** TASK **
Your output should be the lines from the start of the data through the line containing "Glass Railing Fitting (271, 159)", exactly and nothing more.

[Collected data entries]
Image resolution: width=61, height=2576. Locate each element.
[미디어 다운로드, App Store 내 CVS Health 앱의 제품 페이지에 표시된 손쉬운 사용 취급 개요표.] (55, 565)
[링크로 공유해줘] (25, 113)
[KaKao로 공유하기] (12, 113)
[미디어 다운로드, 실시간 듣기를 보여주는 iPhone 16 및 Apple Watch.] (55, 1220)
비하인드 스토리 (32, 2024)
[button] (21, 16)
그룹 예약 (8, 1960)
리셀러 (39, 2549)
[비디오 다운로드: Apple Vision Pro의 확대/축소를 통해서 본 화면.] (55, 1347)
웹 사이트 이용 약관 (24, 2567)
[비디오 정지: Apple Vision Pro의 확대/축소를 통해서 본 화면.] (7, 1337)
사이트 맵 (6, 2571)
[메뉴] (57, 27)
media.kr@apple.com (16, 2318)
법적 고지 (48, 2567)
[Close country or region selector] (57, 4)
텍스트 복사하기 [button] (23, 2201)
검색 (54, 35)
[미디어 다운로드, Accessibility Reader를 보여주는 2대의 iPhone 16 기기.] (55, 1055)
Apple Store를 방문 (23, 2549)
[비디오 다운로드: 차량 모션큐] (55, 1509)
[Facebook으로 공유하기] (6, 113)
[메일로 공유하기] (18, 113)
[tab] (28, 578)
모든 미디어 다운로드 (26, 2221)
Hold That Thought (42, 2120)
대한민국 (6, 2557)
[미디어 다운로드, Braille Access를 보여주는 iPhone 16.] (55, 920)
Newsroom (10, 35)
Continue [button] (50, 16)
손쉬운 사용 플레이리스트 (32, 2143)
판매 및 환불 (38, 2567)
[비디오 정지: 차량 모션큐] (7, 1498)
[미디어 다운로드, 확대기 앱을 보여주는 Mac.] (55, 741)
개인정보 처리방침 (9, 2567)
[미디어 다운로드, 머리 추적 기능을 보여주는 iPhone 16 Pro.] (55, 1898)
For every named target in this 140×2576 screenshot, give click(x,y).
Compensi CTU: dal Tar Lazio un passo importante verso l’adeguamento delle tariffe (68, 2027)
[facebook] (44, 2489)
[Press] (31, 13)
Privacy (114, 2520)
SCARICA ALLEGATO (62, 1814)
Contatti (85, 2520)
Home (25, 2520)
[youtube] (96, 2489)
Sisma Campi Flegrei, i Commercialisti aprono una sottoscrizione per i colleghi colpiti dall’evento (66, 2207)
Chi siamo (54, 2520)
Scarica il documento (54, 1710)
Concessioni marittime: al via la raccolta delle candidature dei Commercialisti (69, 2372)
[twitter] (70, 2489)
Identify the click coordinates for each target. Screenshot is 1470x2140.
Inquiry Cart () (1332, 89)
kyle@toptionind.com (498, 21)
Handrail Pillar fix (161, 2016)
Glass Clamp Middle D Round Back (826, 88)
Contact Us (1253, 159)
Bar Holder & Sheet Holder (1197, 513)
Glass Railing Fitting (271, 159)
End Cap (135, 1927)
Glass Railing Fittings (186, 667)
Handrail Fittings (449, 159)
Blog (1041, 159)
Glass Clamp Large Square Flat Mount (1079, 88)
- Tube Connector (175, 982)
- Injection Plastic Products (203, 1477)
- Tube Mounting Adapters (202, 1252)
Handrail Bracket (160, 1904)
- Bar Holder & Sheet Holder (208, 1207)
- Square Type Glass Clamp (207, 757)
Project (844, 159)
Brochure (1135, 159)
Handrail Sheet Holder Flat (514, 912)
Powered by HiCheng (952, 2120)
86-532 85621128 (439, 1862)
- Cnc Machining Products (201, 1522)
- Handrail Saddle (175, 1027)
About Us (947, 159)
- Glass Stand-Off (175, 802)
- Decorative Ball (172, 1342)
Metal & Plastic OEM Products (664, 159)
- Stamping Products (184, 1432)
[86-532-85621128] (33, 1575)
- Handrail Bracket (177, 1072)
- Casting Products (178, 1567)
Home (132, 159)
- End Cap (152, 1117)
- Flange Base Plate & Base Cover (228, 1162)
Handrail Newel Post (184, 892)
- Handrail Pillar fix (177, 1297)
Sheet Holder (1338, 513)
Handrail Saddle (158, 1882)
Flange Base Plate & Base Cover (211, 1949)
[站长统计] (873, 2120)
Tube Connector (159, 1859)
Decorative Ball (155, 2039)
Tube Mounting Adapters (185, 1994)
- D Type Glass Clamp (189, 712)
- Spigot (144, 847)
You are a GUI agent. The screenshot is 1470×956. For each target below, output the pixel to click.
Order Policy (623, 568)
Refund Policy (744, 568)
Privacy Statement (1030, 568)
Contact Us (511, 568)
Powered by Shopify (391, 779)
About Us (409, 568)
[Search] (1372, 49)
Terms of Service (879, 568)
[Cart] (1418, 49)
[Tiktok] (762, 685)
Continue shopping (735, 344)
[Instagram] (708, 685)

** THE ANSWER **
Image resolution: width=61, height=2576. Locate each element.
[미디어 다운로드, App Store 내 CVS Health 앱의 제품 페이지에 표시된 손쉬운 사용 취급 개요표.] (55, 565)
[링크로 공유해줘] (25, 113)
[KaKao로 공유하기] (12, 113)
[미디어 다운로드, 실시간 듣기를 보여주는 iPhone 16 및 Apple Watch.] (55, 1220)
비하인드 스토리 (32, 2024)
[button] (21, 16)
그룹 예약 (8, 1960)
리셀러 (39, 2549)
[비디오 다운로드: Apple Vision Pro의 확대/축소를 통해서 본 화면.] (55, 1347)
웹 사이트 이용 약관 (24, 2567)
[비디오 정지: Apple Vision Pro의 확대/축소를 통해서 본 화면.] (7, 1337)
사이트 맵 (6, 2571)
[메뉴] (57, 27)
media.kr@apple.com (16, 2318)
법적 고지 (48, 2567)
[Close country or region selector] (57, 4)
텍스트 복사하기 [button] (23, 2201)
검색 (54, 35)
[미디어 다운로드, Accessibility Reader를 보여주는 2대의 iPhone 16 기기.] (55, 1055)
Apple Store를 방문 (23, 2549)
[비디오 다운로드: 차량 모션큐] (55, 1509)
[Facebook으로 공유하기] (6, 113)
[메일로 공유하기] (18, 113)
[tab] (28, 578)
모든 미디어 다운로드 (26, 2221)
Hold That Thought (42, 2120)
대한민국 (6, 2557)
[미디어 다운로드, Braille Access를 보여주는 iPhone 16.] (55, 920)
Newsroom (10, 35)
Continue [button] (50, 16)
손쉬운 사용 플레이리스트 (32, 2143)
판매 및 환불 (38, 2567)
[비디오 정지: 차량 모션큐] (7, 1498)
[미디어 다운로드, 확대기 앱을 보여주는 Mac.] (55, 741)
개인정보 처리방침 (9, 2567)
[미디어 다운로드, 머리 추적 기능을 보여주는 iPhone 16 Pro.] (55, 1898)
For every named target in this 140×2576 screenshot, give click(x,y).
Compensi CTU: dal Tar Lazio un passo importante verso l’adeguamento delle tariffe (68, 2027)
[facebook] (44, 2489)
[Press] (31, 13)
Privacy (114, 2520)
SCARICA ALLEGATO (62, 1814)
Contatti (85, 2520)
Home (25, 2520)
[youtube] (96, 2489)
Sisma Campi Flegrei, i Commercialisti aprono una sottoscrizione per i colleghi colpiti dall’evento (66, 2207)
Chi siamo (54, 2520)
Scarica il documento (54, 1710)
Concessioni marittime: al via la raccolta delle candidature dei Commercialisti (69, 2372)
[twitter] (70, 2489)
Identify the click coordinates for each target. Screenshot is 1470x2140.
Inquiry Cart () (1332, 89)
kyle@toptionind.com (498, 21)
Handrail Pillar fix (161, 2016)
Glass Clamp Middle D Round Back (826, 88)
Contact Us (1253, 159)
Bar Holder & Sheet Holder (1197, 513)
Glass Railing Fitting (271, 159)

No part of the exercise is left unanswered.